### What is expected
Each entry should be duplicated exactly, with no line missing.

##### Data provided #####

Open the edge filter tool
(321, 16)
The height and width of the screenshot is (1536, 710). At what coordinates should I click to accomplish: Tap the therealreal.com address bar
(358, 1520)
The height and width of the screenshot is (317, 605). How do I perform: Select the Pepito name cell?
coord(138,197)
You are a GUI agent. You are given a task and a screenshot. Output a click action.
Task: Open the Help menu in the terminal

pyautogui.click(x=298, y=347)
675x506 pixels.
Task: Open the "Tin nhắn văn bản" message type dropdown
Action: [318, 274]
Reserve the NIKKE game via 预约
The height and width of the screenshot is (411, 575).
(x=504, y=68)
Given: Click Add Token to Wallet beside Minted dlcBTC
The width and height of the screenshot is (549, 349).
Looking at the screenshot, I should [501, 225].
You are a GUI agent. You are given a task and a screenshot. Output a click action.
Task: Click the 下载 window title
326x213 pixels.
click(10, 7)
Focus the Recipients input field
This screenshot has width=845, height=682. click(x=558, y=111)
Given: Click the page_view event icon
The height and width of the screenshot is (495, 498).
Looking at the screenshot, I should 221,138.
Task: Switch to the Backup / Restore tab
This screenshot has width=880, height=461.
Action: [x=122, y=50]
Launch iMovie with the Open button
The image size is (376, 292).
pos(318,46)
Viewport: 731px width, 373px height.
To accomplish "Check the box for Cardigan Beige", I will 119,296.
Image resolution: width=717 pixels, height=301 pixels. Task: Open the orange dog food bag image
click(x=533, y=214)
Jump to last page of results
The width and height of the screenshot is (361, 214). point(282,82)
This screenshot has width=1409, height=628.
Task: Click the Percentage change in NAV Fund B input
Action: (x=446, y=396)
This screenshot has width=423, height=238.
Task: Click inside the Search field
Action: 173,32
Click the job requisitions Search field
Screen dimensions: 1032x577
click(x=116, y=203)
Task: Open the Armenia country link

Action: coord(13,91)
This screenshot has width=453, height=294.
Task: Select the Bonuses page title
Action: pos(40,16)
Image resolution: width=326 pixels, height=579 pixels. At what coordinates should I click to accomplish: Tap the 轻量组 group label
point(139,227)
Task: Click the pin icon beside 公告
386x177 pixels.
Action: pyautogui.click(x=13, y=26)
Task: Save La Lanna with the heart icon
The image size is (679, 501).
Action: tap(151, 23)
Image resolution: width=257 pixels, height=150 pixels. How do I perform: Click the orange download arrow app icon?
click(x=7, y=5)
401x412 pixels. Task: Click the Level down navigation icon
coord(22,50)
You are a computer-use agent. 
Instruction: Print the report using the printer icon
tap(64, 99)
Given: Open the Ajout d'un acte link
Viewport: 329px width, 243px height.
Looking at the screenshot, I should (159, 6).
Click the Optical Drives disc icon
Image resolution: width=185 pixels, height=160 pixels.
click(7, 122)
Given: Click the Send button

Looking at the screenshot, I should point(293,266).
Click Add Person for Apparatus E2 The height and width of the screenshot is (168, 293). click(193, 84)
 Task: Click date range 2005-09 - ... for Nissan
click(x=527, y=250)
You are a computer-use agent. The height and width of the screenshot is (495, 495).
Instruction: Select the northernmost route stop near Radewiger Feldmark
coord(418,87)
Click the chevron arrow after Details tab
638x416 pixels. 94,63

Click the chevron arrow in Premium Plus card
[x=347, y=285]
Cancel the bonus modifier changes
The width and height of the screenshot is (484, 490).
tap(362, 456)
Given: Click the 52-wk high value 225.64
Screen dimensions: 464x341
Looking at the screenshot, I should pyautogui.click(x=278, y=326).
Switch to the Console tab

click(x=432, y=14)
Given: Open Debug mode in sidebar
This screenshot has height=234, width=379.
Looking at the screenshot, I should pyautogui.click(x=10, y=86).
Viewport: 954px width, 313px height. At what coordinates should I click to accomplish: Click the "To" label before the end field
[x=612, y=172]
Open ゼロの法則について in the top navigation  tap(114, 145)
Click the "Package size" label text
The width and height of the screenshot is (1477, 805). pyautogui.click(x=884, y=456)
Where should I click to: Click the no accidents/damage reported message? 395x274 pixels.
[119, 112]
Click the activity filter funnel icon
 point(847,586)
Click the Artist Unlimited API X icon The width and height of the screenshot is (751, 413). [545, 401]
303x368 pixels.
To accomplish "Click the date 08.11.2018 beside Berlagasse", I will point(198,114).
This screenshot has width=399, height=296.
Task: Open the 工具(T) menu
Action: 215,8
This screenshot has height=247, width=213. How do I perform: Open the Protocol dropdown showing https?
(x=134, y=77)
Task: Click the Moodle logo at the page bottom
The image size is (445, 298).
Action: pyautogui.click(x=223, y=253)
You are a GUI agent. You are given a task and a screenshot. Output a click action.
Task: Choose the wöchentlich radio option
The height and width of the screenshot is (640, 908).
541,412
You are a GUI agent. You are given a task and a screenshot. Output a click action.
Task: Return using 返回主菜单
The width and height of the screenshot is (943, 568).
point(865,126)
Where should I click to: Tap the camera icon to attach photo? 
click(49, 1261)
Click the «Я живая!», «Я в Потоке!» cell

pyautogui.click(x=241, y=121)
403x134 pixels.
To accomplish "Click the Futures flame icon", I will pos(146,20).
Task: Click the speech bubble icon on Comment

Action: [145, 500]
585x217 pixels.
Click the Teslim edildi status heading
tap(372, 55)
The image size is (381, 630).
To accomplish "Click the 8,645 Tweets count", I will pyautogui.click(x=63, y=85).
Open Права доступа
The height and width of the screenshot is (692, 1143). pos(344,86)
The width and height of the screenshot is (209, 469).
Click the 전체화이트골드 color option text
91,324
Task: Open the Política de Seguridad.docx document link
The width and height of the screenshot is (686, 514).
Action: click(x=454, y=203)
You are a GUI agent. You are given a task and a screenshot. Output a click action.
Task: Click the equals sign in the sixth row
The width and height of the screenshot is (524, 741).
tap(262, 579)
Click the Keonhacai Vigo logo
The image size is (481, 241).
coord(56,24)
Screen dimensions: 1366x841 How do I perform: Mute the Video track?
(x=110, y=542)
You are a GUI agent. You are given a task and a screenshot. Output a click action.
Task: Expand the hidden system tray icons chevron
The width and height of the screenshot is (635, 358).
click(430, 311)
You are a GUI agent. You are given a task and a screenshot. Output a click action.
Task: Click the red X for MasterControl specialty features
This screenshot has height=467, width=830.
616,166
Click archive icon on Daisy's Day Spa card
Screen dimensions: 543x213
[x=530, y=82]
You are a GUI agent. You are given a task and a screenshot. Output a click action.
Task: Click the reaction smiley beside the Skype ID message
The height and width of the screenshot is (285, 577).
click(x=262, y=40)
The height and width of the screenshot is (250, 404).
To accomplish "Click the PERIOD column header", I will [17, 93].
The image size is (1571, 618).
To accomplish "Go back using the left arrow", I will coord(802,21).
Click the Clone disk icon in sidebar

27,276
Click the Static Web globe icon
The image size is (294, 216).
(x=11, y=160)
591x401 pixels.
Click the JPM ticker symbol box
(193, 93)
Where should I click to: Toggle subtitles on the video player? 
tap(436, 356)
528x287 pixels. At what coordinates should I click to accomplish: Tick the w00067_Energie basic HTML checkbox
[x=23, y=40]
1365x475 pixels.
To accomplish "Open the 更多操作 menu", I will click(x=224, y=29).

#####

### Response area
Open the edge filter tool
(321, 16)
The height and width of the screenshot is (1536, 710). At what coordinates should I click to accomplish: Tap the therealreal.com address bar
(358, 1520)
The height and width of the screenshot is (317, 605). How do I perform: Select the Pepito name cell?
coord(138,197)
You are a GUI agent. You are given a task and a screenshot. Output a click action.
Task: Open the Help menu in the terminal

pyautogui.click(x=298, y=347)
675x506 pixels.
Task: Open the "Tin nhắn văn bản" message type dropdown
Action: [318, 274]
Reserve the NIKKE game via 预约
The height and width of the screenshot is (411, 575).
(x=504, y=68)
Given: Click Add Token to Wallet beside Minted dlcBTC
The width and height of the screenshot is (549, 349).
Looking at the screenshot, I should [501, 225].
You are a GUI agent. You are given a task and a screenshot. Output a click action.
Task: Click the 下载 window title
326x213 pixels.
click(10, 7)
Focus the Recipients input field
This screenshot has width=845, height=682. click(x=558, y=111)
Given: Click the page_view event icon
The height and width of the screenshot is (495, 498).
Looking at the screenshot, I should 221,138.
Task: Switch to the Backup / Restore tab
This screenshot has width=880, height=461.
Action: [x=122, y=50]
Launch iMovie with the Open button
The image size is (376, 292).
pos(318,46)
Viewport: 731px width, 373px height.
To accomplish "Check the box for Cardigan Beige", I will 119,296.
Image resolution: width=717 pixels, height=301 pixels. Task: Open the orange dog food bag image
click(x=533, y=214)
Jump to last page of results
The width and height of the screenshot is (361, 214). point(282,82)
This screenshot has width=1409, height=628.
Task: Click the Percentage change in NAV Fund B input
Action: (x=446, y=396)
This screenshot has width=423, height=238.
Task: Click inside the Search field
Action: 173,32
Click the job requisitions Search field
Screen dimensions: 1032x577
click(x=116, y=203)
Task: Open the Armenia country link

Action: coord(13,91)
This screenshot has width=453, height=294.
Task: Select the Bonuses page title
Action: pos(40,16)
Image resolution: width=326 pixels, height=579 pixels. At what coordinates should I click to accomplish: Tap the 轻量组 group label
point(139,227)
Task: Click the pin icon beside 公告
386x177 pixels.
Action: pyautogui.click(x=13, y=26)
Task: Save La Lanna with the heart icon
The image size is (679, 501).
Action: tap(151, 23)
Image resolution: width=257 pixels, height=150 pixels. How do I perform: Click the orange download arrow app icon?
click(x=7, y=5)
401x412 pixels. Task: Click the Level down navigation icon
coord(22,50)
You are a computer-use agent. 
Instruction: Print the report using the printer icon
tap(64, 99)
Given: Open the Ajout d'un acte link
Viewport: 329px width, 243px height.
Looking at the screenshot, I should (159, 6).
Click the Optical Drives disc icon
Image resolution: width=185 pixels, height=160 pixels.
click(7, 122)
Given: Click the Send button

Looking at the screenshot, I should point(293,266).
Click Add Person for Apparatus E2 The height and width of the screenshot is (168, 293). click(193, 84)
 Task: Click date range 2005-09 - ... for Nissan
click(x=527, y=250)
You are a computer-use agent. The height and width of the screenshot is (495, 495).
Instruction: Select the northernmost route stop near Radewiger Feldmark
coord(418,87)
Click the chevron arrow after Details tab
638x416 pixels. 94,63

Click the chevron arrow in Premium Plus card
[x=347, y=285]
Cancel the bonus modifier changes
The width and height of the screenshot is (484, 490).
tap(362, 456)
Given: Click the 52-wk high value 225.64
Screen dimensions: 464x341
Looking at the screenshot, I should pyautogui.click(x=278, y=326).
Switch to the Console tab

click(x=432, y=14)
Given: Open Debug mode in sidebar
This screenshot has height=234, width=379.
Looking at the screenshot, I should pyautogui.click(x=10, y=86).
Viewport: 954px width, 313px height. At what coordinates should I click to accomplish: Click the "To" label before the end field
[x=612, y=172]
Open ゼロの法則について in the top navigation  tap(114, 145)
Click the "Package size" label text
The width and height of the screenshot is (1477, 805). pyautogui.click(x=884, y=456)
Where should I click to: Click the no accidents/damage reported message? 395x274 pixels.
[119, 112]
Click the activity filter funnel icon
 point(847,586)
Click the Artist Unlimited API X icon The width and height of the screenshot is (751, 413). [545, 401]
303x368 pixels.
To accomplish "Click the date 08.11.2018 beside Berlagasse", I will point(198,114).
This screenshot has width=399, height=296.
Task: Open the 工具(T) menu
Action: 215,8
This screenshot has height=247, width=213. How do I perform: Open the Protocol dropdown showing https?
(x=134, y=77)
Task: Click the Moodle logo at the page bottom
The image size is (445, 298).
Action: pyautogui.click(x=223, y=253)
You are a GUI agent. You are given a task and a screenshot. Output a click action.
Task: Choose the wöchentlich radio option
The height and width of the screenshot is (640, 908).
541,412
You are a GUI agent. You are given a task and a screenshot. Output a click action.
Task: Return using 返回主菜单
The width and height of the screenshot is (943, 568).
point(865,126)
Where should I click to: Tap the camera icon to attach photo? 
click(49, 1261)
Click the «Я живая!», «Я в Потоке!» cell

pyautogui.click(x=241, y=121)
403x134 pixels.
To accomplish "Click the Futures flame icon", I will pos(146,20).
Task: Click the speech bubble icon on Comment

Action: [145, 500]
585x217 pixels.
Click the Teslim edildi status heading
tap(372, 55)
The image size is (381, 630).
To accomplish "Click the 8,645 Tweets count", I will pyautogui.click(x=63, y=85).
Open Права доступа
The height and width of the screenshot is (692, 1143). pos(344,86)
The width and height of the screenshot is (209, 469).
Click the 전체화이트골드 color option text
91,324
Task: Open the Política de Seguridad.docx document link
The width and height of the screenshot is (686, 514).
Action: click(x=454, y=203)
You are a GUI agent. You are given a task and a screenshot. Output a click action.
Task: Click the equals sign in the sixth row
The width and height of the screenshot is (524, 741).
tap(262, 579)
Click the Keonhacai Vigo logo
The image size is (481, 241).
coord(56,24)
Screen dimensions: 1366x841 How do I perform: Mute the Video track?
(x=110, y=542)
You are a GUI agent. You are given a task and a screenshot. Output a click action.
Task: Expand the hidden system tray icons chevron
The width and height of the screenshot is (635, 358).
click(430, 311)
You are a GUI agent. You are given a task and a screenshot. Output a click action.
Task: Click the red X for MasterControl specialty features
This screenshot has height=467, width=830.
616,166
Click archive icon on Daisy's Day Spa card
Screen dimensions: 543x213
[x=530, y=82]
You are a GUI agent. You are given a task and a screenshot. Output a click action.
Task: Click the reaction smiley beside the Skype ID message
The height and width of the screenshot is (285, 577).
click(x=262, y=40)
The height and width of the screenshot is (250, 404).
To accomplish "Click the PERIOD column header", I will [17, 93].
The image size is (1571, 618).
To accomplish "Go back using the left arrow", I will coord(802,21).
Click the Clone disk icon in sidebar

27,276
Click the Static Web globe icon
The image size is (294, 216).
(x=11, y=160)
591x401 pixels.
Click the JPM ticker symbol box
(193, 93)
Where should I click to: Toggle subtitles on the video player? 
tap(436, 356)
528x287 pixels. At what coordinates should I click to accomplish: Tick the w00067_Energie basic HTML checkbox
[x=23, y=40]
1365x475 pixels.
To accomplish "Open the 更多操作 menu", I will click(x=224, y=29).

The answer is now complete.